→ Problem to work on:
From the line containing "Where should I" down to the line containing "Instruction: Add stock via +自选 button", copy out the entries below exactly, both lines included, and nothing else; pictures do not belong in the copy.

→ Task material:
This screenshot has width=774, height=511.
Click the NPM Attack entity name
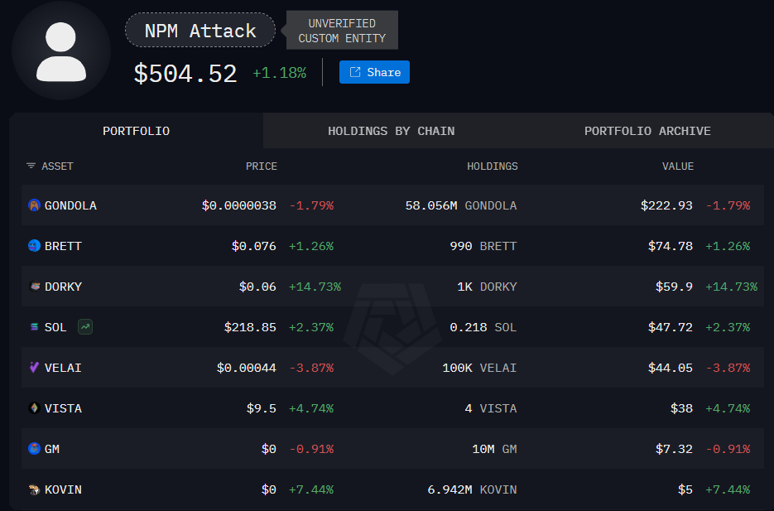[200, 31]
==
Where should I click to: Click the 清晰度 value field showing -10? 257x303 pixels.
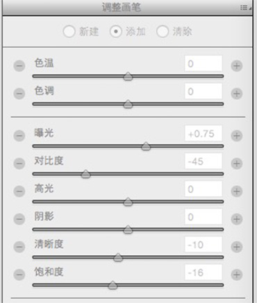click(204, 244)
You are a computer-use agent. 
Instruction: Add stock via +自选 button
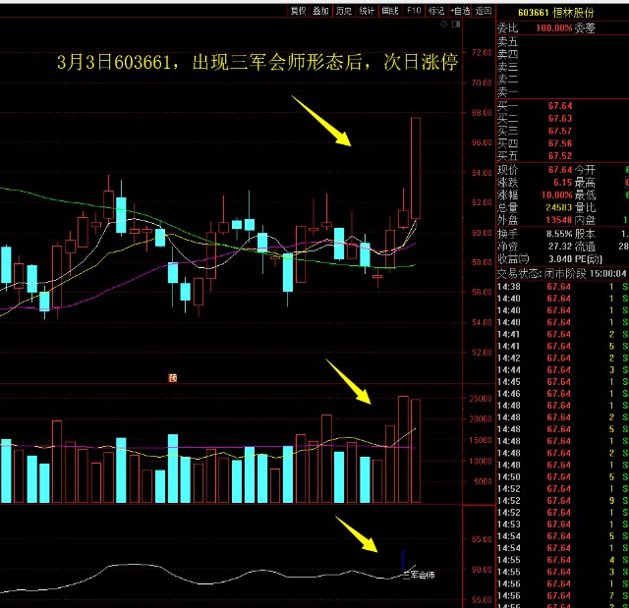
==
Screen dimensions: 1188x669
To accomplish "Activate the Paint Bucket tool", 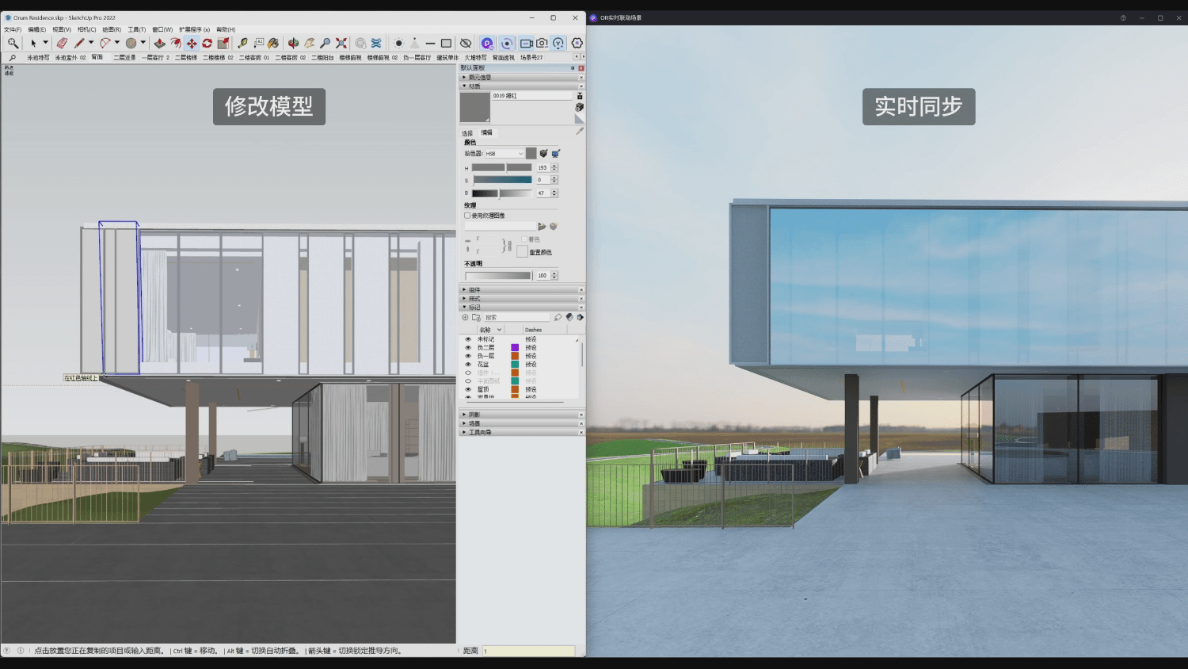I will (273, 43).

→ Response:
Where should I click to: Click the 清晰度 value field showing -10? 257x303 pixels.
click(204, 244)
You are a computer-use agent. 
Instruction: Add stock via +自选 button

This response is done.